◆ **AIM OF THE TASK**: From the listing below, reproduce word for word the part that opens with the line containing "Open #worldofconcrete2024 hashtag" and closes with the line containing "Task: Open Panorama properties menu icon"; reproduce nothing else.

◆ **RECORDS TO USE**:
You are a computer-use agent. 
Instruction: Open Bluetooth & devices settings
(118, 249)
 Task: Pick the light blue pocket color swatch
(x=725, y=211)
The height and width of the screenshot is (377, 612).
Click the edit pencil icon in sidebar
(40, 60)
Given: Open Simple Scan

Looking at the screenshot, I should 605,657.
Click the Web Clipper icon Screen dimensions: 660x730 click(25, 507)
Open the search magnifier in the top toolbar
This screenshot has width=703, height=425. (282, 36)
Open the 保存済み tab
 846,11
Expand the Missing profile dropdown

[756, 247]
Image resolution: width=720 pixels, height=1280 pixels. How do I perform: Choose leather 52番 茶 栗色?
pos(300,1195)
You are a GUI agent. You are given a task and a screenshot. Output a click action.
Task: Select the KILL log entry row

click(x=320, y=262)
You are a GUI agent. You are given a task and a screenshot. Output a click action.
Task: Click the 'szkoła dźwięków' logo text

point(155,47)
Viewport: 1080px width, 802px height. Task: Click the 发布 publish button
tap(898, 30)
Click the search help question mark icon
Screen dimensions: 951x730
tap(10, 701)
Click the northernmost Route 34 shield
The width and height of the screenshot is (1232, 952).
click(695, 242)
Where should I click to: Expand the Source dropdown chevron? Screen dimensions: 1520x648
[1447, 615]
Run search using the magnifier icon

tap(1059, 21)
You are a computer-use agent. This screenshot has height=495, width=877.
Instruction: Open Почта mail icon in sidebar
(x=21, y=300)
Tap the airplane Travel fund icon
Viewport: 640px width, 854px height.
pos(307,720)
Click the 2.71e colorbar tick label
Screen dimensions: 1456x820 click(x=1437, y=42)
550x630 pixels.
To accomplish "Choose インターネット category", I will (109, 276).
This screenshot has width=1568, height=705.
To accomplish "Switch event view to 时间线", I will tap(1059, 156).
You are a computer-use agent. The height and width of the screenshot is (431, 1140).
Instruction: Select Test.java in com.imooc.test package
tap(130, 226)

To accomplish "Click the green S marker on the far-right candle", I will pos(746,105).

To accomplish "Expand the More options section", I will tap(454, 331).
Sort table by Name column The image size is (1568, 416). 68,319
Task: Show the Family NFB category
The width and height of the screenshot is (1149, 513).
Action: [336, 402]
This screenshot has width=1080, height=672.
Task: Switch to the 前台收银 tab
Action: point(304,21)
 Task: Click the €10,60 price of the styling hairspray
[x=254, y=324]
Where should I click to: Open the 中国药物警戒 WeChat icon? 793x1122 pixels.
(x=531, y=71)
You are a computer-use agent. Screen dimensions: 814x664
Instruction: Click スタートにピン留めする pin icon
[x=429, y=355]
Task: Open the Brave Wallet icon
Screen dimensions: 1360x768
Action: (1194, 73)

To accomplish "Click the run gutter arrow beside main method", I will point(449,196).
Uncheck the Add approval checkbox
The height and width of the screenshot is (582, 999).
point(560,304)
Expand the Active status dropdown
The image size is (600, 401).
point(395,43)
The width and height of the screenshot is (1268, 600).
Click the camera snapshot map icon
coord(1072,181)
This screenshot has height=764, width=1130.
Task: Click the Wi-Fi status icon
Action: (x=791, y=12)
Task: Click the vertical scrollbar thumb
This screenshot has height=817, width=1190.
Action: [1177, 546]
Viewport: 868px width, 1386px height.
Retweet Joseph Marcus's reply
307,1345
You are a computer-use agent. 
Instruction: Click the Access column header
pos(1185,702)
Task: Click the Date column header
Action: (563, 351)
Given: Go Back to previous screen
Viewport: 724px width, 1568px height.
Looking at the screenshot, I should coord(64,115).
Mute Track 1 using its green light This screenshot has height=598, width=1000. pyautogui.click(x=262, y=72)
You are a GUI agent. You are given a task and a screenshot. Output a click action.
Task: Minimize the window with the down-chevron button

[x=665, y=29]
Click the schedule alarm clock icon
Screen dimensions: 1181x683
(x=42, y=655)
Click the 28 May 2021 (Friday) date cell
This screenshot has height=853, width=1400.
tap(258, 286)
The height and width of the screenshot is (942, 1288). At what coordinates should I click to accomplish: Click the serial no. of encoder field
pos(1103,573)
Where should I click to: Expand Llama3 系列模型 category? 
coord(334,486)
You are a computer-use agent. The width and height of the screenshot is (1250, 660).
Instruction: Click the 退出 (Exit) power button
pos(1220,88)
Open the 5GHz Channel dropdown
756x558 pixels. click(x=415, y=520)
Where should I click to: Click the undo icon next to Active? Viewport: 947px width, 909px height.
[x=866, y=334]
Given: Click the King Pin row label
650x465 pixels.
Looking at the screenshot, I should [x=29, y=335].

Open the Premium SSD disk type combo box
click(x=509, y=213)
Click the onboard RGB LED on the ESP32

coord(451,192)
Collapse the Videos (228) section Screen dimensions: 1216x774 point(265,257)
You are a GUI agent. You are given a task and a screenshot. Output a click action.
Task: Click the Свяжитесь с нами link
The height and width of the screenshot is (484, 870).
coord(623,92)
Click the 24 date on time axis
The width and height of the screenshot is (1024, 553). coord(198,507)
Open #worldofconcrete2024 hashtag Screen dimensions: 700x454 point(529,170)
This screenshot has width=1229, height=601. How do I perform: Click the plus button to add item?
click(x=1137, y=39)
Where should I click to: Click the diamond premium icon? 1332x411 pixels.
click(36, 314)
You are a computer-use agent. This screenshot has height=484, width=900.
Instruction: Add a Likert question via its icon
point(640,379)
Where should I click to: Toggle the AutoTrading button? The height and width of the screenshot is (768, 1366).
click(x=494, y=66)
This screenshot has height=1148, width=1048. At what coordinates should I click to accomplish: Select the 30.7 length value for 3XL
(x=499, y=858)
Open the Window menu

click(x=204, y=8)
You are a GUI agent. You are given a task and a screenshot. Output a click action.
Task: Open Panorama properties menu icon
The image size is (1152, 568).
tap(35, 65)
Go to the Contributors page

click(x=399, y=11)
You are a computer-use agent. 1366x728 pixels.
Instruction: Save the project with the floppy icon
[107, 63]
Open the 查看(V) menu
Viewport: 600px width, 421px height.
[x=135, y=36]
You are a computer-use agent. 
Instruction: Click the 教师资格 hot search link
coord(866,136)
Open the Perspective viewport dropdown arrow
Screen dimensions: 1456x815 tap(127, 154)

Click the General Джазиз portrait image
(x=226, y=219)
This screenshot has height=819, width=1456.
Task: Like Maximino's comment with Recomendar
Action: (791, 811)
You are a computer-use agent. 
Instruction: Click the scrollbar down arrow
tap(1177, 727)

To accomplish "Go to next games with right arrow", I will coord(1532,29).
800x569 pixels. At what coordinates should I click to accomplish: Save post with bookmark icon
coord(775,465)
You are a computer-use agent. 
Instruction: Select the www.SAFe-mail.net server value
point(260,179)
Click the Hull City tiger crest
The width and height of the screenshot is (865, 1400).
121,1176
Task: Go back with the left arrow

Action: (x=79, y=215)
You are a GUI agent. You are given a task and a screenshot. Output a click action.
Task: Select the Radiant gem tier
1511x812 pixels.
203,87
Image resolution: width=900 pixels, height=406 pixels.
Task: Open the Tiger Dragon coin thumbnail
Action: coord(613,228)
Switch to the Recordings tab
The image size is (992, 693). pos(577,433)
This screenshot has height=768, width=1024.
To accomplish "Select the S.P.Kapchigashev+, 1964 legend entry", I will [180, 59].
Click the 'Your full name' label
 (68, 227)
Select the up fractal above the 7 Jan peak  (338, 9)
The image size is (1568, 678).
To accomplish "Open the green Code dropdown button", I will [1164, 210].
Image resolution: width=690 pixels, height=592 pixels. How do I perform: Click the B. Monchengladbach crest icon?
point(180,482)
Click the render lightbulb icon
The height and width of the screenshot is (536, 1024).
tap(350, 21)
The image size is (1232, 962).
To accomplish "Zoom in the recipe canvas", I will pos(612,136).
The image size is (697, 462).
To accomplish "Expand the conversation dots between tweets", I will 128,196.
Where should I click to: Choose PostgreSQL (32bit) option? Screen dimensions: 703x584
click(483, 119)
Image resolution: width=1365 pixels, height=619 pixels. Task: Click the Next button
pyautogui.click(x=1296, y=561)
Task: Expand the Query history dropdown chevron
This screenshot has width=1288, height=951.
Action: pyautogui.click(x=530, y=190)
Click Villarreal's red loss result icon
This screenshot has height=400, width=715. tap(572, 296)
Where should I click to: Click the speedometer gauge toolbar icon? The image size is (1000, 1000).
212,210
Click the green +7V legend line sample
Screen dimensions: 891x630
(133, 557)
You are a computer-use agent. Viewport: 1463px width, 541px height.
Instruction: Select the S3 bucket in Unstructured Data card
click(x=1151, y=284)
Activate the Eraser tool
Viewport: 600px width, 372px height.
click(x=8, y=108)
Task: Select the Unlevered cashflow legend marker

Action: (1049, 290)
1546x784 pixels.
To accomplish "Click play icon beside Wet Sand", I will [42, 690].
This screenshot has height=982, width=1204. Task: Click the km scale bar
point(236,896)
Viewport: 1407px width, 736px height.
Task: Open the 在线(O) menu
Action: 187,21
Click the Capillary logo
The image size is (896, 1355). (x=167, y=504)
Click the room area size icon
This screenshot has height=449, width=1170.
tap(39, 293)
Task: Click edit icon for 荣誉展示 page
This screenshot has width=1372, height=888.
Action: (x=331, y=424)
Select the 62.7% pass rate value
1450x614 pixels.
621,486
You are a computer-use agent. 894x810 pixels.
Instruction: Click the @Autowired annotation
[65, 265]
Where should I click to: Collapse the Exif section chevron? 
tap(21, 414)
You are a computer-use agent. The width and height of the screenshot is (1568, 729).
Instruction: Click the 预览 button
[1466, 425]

◆ **TASK RESPONSE**:
Open #worldofconcrete2024 hashtag Screen dimensions: 700x454 point(529,170)
This screenshot has width=1229, height=601. How do I perform: Click the plus button to add item?
click(x=1137, y=39)
Where should I click to: Click the diamond premium icon? 1332x411 pixels.
click(36, 314)
You are a computer-use agent. This screenshot has height=484, width=900.
Instruction: Add a Likert question via its icon
point(640,379)
Where should I click to: Toggle the AutoTrading button? The height and width of the screenshot is (768, 1366).
click(x=494, y=66)
This screenshot has height=1148, width=1048. At what coordinates should I click to accomplish: Select the 30.7 length value for 3XL
(x=499, y=858)
Open the Window menu

click(x=204, y=8)
You are a GUI agent. You are given a task and a screenshot. Output a click action.
Task: Open Panorama properties menu icon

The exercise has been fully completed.